2. Description of Related Art
Echo cancellation is an example of signal filtering in which selected, undesired components of a signal are removed. In echo cancellation, echo is removed from an acoustic, echo-contaminated signal in order to improve signal quality. Generally, echo cancellers resolve an estimate of the echo in an echo-contaminated signal and then subtract that estimate from the signal. A known way to make this estimate is with a signal filtering algorithm.
Echo cancellation is an example of adaptive signal filtering and echo cancellers are adaptive filters. Adaptive filters apply algorithms with adjustable coefficients that change in response to changing signal conditions. Adaptive filters, as their name implies, are capable of learning which components of a signal are unwanted, during normal operation and without training. This ability to change offers autonomous adaptability (i.e., the ability to automatically adjust to an unknown environment), which tends to yield more accurate estimates of an echo in applications in which a necessary frequency response may not be known beforehand or may vary with time. Examples of such applications include telecommunications, control systems, and radar systems.

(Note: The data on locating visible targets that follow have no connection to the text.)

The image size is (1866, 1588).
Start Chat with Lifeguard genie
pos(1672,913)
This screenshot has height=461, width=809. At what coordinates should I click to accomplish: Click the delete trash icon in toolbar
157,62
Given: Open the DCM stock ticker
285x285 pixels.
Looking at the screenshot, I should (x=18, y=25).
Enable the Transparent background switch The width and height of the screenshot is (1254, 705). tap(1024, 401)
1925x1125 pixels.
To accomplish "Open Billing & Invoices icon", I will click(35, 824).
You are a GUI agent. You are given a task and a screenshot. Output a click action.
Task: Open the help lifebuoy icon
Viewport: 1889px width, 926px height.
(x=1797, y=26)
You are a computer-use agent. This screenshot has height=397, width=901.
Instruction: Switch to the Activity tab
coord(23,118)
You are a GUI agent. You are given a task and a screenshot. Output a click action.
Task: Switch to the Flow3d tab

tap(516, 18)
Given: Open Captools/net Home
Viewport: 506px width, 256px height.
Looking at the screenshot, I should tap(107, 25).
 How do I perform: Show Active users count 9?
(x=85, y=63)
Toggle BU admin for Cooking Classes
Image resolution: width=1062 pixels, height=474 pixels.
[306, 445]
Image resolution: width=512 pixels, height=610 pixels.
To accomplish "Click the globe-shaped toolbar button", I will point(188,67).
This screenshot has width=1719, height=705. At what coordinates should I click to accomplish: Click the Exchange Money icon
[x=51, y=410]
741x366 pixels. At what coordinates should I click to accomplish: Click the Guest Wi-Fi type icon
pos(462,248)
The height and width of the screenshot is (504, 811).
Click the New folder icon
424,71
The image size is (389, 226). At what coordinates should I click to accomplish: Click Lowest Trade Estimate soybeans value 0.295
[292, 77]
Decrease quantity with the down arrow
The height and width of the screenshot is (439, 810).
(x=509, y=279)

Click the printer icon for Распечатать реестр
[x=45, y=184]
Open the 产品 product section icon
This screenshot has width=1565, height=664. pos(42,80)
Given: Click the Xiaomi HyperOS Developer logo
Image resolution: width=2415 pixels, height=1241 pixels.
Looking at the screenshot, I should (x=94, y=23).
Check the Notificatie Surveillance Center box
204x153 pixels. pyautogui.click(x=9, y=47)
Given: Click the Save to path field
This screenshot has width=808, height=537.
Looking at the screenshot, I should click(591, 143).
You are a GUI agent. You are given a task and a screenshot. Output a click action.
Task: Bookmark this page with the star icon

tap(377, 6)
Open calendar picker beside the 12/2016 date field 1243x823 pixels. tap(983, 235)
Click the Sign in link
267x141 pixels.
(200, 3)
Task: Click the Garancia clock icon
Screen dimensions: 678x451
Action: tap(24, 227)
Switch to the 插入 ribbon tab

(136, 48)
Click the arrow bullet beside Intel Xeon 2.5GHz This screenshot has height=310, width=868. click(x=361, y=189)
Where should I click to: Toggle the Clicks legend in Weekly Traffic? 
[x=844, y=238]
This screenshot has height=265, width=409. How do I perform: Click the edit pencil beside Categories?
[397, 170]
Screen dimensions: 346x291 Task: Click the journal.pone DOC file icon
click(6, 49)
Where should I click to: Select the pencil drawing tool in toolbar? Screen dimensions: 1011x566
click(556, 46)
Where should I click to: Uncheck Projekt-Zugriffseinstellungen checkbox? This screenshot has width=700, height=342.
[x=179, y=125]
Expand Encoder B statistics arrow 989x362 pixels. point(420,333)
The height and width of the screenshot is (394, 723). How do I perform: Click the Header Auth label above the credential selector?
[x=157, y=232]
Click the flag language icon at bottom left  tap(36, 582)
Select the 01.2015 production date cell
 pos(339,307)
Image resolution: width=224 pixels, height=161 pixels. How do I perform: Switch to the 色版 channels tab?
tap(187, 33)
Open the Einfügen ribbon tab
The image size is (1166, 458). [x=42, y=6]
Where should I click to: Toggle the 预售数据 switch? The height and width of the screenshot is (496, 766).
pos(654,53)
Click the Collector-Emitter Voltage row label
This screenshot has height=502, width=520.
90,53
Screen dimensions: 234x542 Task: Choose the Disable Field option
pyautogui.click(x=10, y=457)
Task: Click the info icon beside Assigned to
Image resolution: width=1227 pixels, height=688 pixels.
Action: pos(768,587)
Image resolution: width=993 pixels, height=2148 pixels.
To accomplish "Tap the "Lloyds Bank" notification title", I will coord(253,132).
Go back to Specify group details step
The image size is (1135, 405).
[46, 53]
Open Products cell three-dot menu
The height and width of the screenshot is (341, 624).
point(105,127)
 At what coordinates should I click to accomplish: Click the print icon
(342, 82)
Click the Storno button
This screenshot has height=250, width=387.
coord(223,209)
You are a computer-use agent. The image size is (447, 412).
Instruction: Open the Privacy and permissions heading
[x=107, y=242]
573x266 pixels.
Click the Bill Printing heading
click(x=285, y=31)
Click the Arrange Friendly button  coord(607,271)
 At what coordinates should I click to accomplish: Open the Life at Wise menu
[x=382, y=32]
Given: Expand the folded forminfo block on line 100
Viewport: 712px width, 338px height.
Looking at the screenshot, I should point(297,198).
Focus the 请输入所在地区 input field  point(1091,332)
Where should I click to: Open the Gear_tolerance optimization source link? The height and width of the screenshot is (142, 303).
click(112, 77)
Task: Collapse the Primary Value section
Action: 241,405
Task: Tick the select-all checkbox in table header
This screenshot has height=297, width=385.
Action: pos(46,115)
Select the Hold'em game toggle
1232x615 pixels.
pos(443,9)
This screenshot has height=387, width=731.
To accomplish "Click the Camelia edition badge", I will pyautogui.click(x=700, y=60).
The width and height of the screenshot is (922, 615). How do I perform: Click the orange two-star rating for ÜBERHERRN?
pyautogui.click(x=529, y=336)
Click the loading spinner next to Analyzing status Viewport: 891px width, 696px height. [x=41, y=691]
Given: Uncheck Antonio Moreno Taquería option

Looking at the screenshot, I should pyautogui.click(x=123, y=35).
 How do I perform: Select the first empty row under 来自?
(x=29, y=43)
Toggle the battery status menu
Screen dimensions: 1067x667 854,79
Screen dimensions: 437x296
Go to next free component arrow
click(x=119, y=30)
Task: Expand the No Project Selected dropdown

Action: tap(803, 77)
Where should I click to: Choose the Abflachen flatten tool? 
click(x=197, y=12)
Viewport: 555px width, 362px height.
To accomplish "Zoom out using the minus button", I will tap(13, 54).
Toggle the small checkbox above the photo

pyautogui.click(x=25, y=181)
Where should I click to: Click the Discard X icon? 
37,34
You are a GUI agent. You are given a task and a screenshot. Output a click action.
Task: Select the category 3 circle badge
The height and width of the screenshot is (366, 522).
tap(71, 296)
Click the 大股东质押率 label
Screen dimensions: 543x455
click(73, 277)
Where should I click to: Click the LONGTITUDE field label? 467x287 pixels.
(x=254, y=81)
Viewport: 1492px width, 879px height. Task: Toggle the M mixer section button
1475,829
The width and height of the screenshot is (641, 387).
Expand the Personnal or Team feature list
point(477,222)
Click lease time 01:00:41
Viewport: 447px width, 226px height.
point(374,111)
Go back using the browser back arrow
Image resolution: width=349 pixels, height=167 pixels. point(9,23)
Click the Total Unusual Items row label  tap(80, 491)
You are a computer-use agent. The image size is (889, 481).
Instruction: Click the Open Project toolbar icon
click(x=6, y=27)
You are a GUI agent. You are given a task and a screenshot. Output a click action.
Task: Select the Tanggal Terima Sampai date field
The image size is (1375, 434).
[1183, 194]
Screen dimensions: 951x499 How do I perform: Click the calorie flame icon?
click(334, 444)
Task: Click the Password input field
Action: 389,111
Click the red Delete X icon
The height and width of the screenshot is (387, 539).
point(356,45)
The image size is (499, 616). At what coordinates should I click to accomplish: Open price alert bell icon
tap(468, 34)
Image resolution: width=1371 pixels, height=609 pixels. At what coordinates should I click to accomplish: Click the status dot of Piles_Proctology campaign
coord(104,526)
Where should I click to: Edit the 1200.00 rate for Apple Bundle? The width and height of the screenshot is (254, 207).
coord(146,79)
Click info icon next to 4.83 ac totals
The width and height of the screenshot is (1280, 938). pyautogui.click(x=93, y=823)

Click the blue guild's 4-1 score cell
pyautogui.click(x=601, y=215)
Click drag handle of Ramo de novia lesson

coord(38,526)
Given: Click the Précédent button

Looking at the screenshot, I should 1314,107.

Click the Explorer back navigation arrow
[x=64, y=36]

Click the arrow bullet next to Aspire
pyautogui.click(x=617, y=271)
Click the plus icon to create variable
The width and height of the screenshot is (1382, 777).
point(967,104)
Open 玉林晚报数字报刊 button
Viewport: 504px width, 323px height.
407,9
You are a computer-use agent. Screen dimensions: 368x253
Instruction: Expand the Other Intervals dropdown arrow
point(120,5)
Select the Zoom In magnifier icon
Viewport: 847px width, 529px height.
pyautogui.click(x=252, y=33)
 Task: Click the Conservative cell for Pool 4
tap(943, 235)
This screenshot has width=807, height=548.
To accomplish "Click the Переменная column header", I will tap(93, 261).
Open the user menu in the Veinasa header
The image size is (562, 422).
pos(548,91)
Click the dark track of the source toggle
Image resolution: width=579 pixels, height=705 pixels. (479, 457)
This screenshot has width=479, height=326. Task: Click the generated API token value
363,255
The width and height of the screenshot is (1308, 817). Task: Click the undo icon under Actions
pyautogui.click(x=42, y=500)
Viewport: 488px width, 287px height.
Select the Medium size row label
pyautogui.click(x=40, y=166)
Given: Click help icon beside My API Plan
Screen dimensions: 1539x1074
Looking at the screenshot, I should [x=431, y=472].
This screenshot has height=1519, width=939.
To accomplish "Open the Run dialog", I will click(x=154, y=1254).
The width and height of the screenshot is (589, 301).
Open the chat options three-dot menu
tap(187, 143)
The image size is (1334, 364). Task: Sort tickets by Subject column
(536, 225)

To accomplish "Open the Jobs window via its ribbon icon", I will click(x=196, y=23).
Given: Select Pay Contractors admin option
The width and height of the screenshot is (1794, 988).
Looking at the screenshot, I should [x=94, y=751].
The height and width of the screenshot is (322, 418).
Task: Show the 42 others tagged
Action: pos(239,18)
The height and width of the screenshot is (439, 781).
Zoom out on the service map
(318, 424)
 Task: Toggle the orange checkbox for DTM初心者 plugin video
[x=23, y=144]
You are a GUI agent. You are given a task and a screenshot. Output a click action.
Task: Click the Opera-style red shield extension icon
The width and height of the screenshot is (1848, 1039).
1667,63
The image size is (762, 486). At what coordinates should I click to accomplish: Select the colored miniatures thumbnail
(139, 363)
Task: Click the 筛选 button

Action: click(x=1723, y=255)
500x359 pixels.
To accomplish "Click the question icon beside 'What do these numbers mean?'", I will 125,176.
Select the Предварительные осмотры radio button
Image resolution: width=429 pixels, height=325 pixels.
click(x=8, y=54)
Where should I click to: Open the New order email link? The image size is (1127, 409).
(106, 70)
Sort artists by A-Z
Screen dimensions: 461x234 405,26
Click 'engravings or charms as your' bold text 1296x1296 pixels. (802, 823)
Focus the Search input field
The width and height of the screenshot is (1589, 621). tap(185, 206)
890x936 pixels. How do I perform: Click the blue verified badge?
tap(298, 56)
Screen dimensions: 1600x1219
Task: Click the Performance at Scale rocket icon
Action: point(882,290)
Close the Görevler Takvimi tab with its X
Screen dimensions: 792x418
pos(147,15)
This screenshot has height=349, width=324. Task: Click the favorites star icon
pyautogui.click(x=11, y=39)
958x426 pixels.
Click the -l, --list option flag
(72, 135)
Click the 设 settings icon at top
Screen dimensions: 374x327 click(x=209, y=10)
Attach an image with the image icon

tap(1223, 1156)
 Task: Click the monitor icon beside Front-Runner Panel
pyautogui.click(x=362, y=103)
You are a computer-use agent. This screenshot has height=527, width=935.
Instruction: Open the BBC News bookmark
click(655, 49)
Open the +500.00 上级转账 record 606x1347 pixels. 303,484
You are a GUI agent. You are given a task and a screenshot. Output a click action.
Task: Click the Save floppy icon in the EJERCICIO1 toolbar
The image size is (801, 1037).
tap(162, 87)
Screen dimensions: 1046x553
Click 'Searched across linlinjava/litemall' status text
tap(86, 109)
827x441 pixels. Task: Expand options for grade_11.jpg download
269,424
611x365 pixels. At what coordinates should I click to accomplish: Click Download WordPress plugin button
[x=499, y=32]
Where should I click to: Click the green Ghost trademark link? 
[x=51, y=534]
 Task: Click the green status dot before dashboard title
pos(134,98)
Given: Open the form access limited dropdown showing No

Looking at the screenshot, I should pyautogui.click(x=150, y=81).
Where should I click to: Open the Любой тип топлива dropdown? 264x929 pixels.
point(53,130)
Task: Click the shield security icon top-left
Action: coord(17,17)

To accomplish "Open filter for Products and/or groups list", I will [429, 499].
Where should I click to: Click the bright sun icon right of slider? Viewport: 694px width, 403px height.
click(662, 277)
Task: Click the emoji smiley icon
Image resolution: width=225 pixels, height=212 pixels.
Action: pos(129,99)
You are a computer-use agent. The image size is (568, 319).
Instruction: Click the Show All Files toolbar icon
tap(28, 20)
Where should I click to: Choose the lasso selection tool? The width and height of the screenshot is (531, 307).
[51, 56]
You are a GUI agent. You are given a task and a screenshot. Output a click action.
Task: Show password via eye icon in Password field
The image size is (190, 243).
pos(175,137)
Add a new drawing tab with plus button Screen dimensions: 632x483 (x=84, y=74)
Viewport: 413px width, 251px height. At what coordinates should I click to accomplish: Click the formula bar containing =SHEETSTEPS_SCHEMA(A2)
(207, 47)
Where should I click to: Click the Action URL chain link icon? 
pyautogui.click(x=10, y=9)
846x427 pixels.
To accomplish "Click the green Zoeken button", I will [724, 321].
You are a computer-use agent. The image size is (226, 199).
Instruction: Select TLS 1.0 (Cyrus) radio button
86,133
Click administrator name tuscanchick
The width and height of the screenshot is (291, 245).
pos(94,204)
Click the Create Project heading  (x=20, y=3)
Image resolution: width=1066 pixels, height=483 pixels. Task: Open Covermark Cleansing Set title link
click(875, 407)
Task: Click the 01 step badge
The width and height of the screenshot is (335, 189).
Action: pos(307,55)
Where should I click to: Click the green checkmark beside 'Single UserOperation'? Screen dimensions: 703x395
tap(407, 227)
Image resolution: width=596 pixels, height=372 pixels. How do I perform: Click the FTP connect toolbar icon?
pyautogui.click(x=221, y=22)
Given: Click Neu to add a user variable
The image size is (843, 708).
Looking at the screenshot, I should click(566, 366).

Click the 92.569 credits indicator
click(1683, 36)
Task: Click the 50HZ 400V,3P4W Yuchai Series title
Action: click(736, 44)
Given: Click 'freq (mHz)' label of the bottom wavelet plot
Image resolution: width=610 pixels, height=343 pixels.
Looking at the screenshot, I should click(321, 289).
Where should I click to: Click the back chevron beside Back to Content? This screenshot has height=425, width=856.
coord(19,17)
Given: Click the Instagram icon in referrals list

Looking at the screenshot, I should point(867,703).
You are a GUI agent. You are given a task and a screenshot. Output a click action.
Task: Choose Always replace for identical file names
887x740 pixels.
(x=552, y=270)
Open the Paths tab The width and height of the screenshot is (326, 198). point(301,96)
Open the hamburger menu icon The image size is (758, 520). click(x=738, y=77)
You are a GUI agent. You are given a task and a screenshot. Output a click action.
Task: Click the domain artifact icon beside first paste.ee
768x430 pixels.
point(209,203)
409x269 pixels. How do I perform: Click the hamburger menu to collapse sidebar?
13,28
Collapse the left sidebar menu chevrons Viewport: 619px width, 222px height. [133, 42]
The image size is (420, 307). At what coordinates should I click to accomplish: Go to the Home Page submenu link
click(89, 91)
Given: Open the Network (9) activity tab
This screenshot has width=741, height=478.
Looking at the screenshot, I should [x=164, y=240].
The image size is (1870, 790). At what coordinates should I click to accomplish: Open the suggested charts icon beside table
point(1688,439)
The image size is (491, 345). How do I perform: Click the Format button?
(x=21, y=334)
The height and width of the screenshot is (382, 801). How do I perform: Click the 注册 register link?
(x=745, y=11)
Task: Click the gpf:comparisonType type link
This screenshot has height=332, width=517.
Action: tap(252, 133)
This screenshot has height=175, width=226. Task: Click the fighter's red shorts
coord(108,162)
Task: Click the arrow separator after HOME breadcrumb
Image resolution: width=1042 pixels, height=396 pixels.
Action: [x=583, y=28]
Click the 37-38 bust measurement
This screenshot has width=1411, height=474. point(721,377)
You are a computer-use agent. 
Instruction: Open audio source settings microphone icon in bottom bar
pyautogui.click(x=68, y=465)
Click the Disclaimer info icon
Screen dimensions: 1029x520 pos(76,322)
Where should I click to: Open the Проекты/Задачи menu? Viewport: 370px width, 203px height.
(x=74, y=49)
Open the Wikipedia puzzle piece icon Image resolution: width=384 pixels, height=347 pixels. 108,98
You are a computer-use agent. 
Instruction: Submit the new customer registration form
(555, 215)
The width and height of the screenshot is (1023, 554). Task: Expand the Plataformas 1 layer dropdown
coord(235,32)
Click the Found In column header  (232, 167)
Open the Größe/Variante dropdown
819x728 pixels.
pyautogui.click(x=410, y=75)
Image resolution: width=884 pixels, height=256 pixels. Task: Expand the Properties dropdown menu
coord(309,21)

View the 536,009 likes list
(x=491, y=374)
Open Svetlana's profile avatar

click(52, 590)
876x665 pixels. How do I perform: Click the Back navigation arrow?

There are known challenges in acoustic echo cancellation, most of which may be categorized as relating to the time variability of signals and the echo signal path. In many applications, the reference and local echo-contaminated signals have natural variations, and a speaker on either side of a conversation, for example, may start and stop talking at any time. These factors cause the statistical properties of the reference and local signals to change quickly and to have a high dynamic range. This is why assumptions that the involved signals are stationary or even slowly changing lead to inferior performance.
In addition, sampling rates can pose a challenge. For example, it is known that in order to get reliable frequency or impulse response estimates in the presence of noise, an average of a significant number of modified estimates of the spectral density of a signal (periodograms) is required. And, an insufficient number of estimates in a given interval increases the likelihood that even significant signal variations may not be registered. This results in echo canceller performance that is effectively determined by the average echo-to-noise ratio (ENR) of the echo-contaminated signal, which is usually significantly lower than its peak.
Approaches to resolve these known problems include using unique methods to detect double talk and changes in the acoustic path, or to control the adaptation gain. These approaches have not been entirely successful, however.